Gadalla, Hassan, Hanaa Kilany, Howaida Arram, Ashraf Yacoub, Alaa El-Habashi,
	Amr Shalaby, Krisjanis Karins, Everett Rowson, Robert
	MacIntyre, Paul Kingsbury, David Graff and Cindie McLemore,
	Nov. 1998:  LDC Callhome Egyptian Colloquial Arabic Lexicon.
	Philadelphia: Linguistic Data Consortium, University of
	Pennsylvania.

	-----------------------------------------------------------
	  Description of the LDC Egyptian Colloquial Arabic lexicon
	-----------------------------------------------------------

CONTENTS

	1.   Summary abstract
	2.   Lexicon information fields
	3.   Orthographic convention (romanization)
	4.   Orthographic convention (Arabic script)
	5.   Character/letter correspondence table
	6.   Phonology table
	7.   Stress information
	8.   Morphological tags
	9.   Word source and frequency
	10.  Arabic script/romanization correspondence table


-----------------------------------------------------------------------
1.  Summary abstract

	The LDC Arabic lexicon was compiled primarily for support of
the project on Large Vocabulary Conversational Speech Recognition
(LVCSR), sponsored by the U.S. Department of Defense.  

	This lexicon represents the first electronic pronunciation
dictionary of Egyptian Colloquial Arabic (ECA), the spoken variety of
Arabic found in Egypt.  The dialect of ECA that this dictionary
represents is Cairene Arabic.  

	This lexicon consists of 51,202 words.  The LDC Arabic
lexicon contains tab-separated information fields, including
orthographic representation in both the LDC romanization as well as
Arabic script, morphological, phonological, stress, source, and
frequency information for each word.

	The lexical entries found in this lexicon come from four
sources: (1) the 80 LVCSR CallHome training transcripts, (2) the 20
LVCSR CallHome development test (devtest) transcripts, (3) the 40
LVCSR CallHome evaluation test (evltest) transcripts that have been
used prior to September 1998 in benchmark tests organized by NIST,
and (4) entries from the Badawi & Hinds print dictionary of Egyptian
Colloquial Arabic [Badawi, El-Said and Hinds, Martin (1986) "A
Dictionary of Egyptian Arabic: Arabic-English". Librairie du Liban.]

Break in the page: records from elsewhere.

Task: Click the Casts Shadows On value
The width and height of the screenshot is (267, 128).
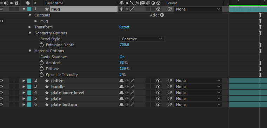Action: (x=122, y=57)
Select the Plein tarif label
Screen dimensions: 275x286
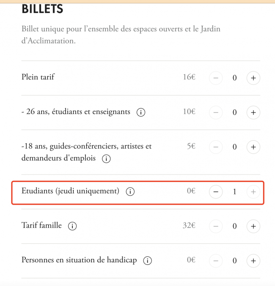(38, 77)
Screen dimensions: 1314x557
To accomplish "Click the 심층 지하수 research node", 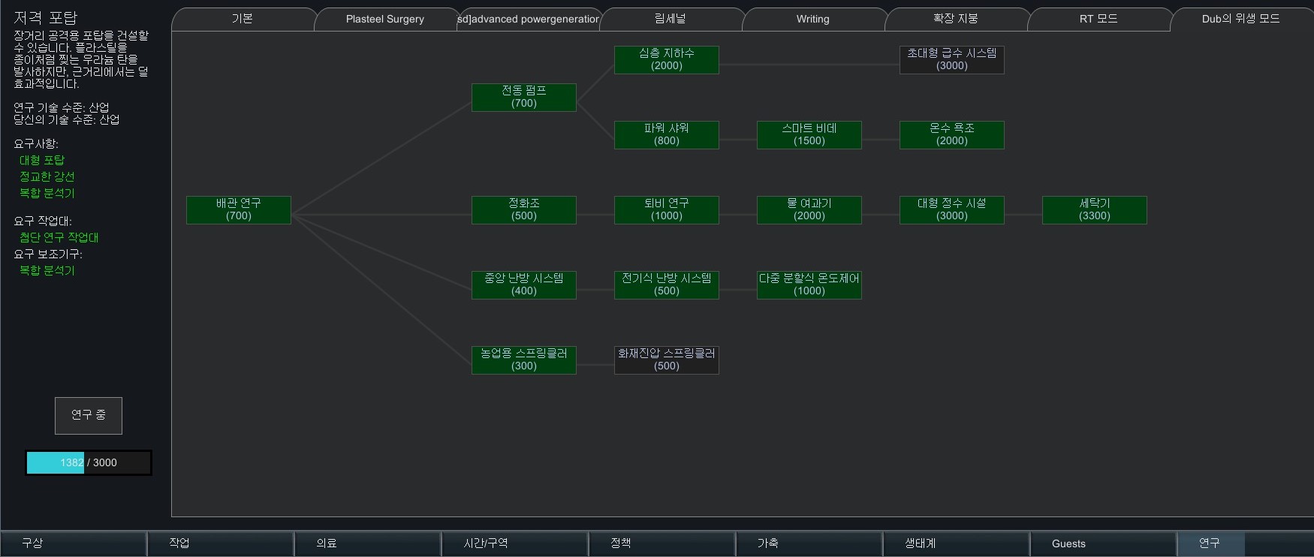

-----------------------------------------------------------------------
2.  Lexicon information fields

	The LDC Arabic lexicon contains seven tab-separated information
fields:

Field 1:  orthographic form (headword) in LDC romanized script
Field 2:  orthographic form of the headword in Arabic script
Field 3:  pronunciation of the headword
Field 4:  primary stress information of the headword
Field 5:  morphological analysis of the headword
Field 6:  word frequency in training transcripts
Field 7:  word frequency in devtest transcripts
Field 8:  word frequency in evaltest transcripts
Field 9:  source from which the word entry was derived

	In the fields containing pronunciation, stress and
morphological information, alternate forms or analyses are separated
by two slashes "//".  More on each of these fields is described in
sections 3 - 9 below.


-----------------------------------------------------------------------
3.  Orthographic convention (LDC romanization)

	The first field in the Arabic lexicon contains the romanized
orthographic representation of the Arabic word.  The bulk of the words
found in this lexicon come from the transcripts of the 140 LVCSR Arabic
conversations collected and transcribed at the LDC.  The original
transcription of the recorded conversations was done in the romanized
version of ECA developed at the LDC.  The romanized orthography of ECA
(using ASCII characters) is phonemically based, and attempts to preserve
both word identity and word pronunciation while limiting ambiguity.
More documentation on this can be found with the released LVCSR CallHome
Arabic transcripts.

-----------------------------------------------------------------------
4.  Orthographic convention (Arabic script)

	The second field in the Arabic lexicon contains the Arabic
script equivalent of the romanized headword from which it is derived.
In turn, the LVCSR Arabic transcripts were converted from the original 
romanized script to Arabic script via replacement with the
orthographic form found in this lexicon.  
	The Arabic script representations of words in this lexicon
were created using the Arabic character set available in MULE
(Multi-Lingual Emacs).  The character correspondences are one-to-one
where this is possible (see the correspondence table in section 6.) .
There are a number of general instances where the romanized character
sequence differs from the Arabic script character sequence:

	1.  In verbal forms, the romanized script indicates stem-vowel 
length distinctions which are not found in the Arabic script.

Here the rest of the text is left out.